Selected passage
May 29, 2015
Pennsylvania Public Utility Commission
Attn: Rosemary Chiavetta, Secretary
Commonwealth Keystone Building
400 North Street
P.O. Box 3265
Harrisburg, PA 17105-3265
RE: Advance Notice of Final Rulemaking Order:
Implementation of the Alternative Energy Portfolio Standards Act of 2004
(Docket No. L-2014-2404361)
VIA ELECTRONIC AND FIRST CLASS MAIL
Dear Members of the Commission:
Pennsylvania Farm Bureau (PFB) appreciates the opportunity to offer additional comments specific to the Commission’s aforementioned advance notice of final rulemaking order, published in the May 9, 2015 edition of the Pennsylvania Bulletin, revising the governing regulatory standards for implementation of the Alternative Energy Portfolio Standards Act of 2004 (AEPS Act), 73 P.S. § 1648.1, et seq.
PFB is a general farm organization, made up of more than 59,780 members. Since 1950, PFB has provided support, advocacy and informational and professional services for agriculture and farm families, including those operating Tier I energy generation systems on farms who may be affected by this proposed rulemaking. Our organization includes 54 local organizations (County Farm Bureaus) that actively operate in 64 of Pennsylvania’s 67 counties. PFB initially submitted comments on September 3, 2014 in response to the rulemaking originally proposed by the Commission on this issue.
PFB would like to recognize the effort made by the Commission in the final regulations in attempting to understand and address the concerns raised by our members who operate electrical generation systems as part of their farm operation. Relative to the regulations originally proposed, the final order provides better opportunity for alteration and growth of on-farm generation systems that farmers need to operate to meet economic and, more importantly, environmental demands of their farms.

Instruction A
According to the Farm Bureau letter, on what date did PFB first submit comments on the rulemaking the Commission originally proposed?
Instruction B
Return the passage of the Farm Bureau letter starting at "May 29, 2015" and ending at "(Docket No. L-2014-2404361)", copied word for word.

Data shown

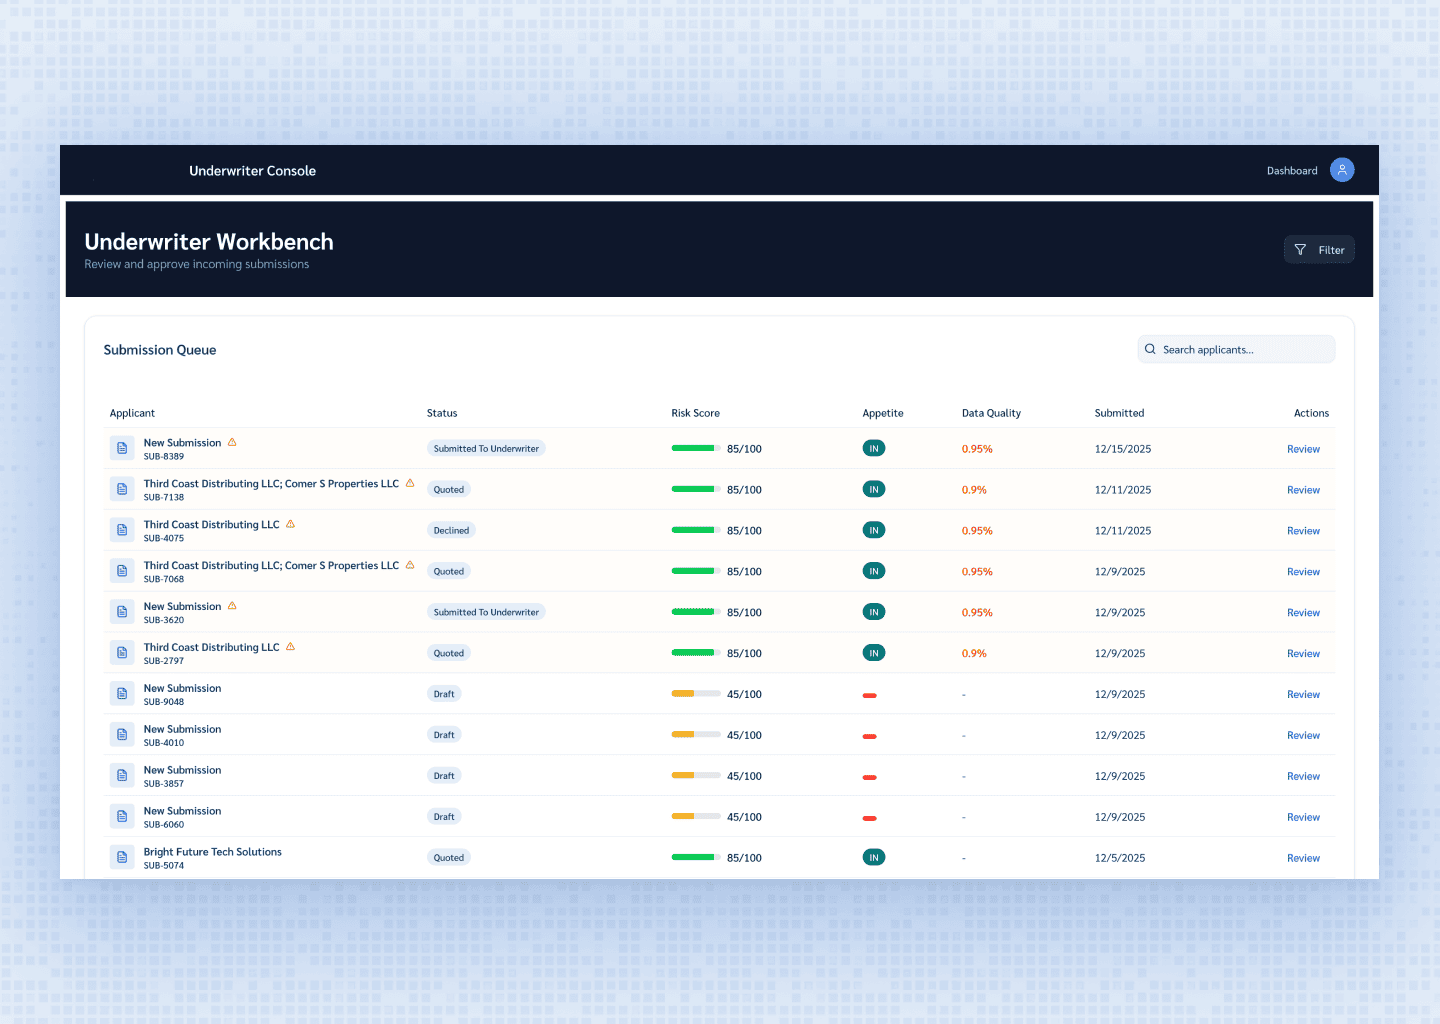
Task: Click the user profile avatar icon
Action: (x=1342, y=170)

Final answer A
September 3, 2014

Final answer B
May 29, 2015
Pennsylvania Public Utility Commission
Attn: Rosemary Chiavetta, Secretary
Commonwealth Keystone Building
400 North Street
P.O. Box 3265
Harrisburg, PA 17105-3265
RE: Advance Notice of Final Rulemaking Order:
Implementation of the Alternative Energy Portfolio Standards Act of 2004
(Docket No. L-2014-2404361)